*Goal*:
Format every line of the records below as a JSON list of strings, one string per line, and leave out any blank lines.

(Items listed in a dataset)
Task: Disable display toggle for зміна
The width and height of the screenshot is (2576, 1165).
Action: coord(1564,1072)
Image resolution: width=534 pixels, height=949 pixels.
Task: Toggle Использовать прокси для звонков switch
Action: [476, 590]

*Final result*:
[
  "Task: Disable display toggle for зміна",
  "The width and height of the screenshot is (2576, 1165).",
  "Action: coord(1564,1072)",
  "Image resolution: width=534 pixels, height=949 pixels.",
  "Task: Toggle Использовать прокси для звонков switch",
  "Action: [476, 590]"
]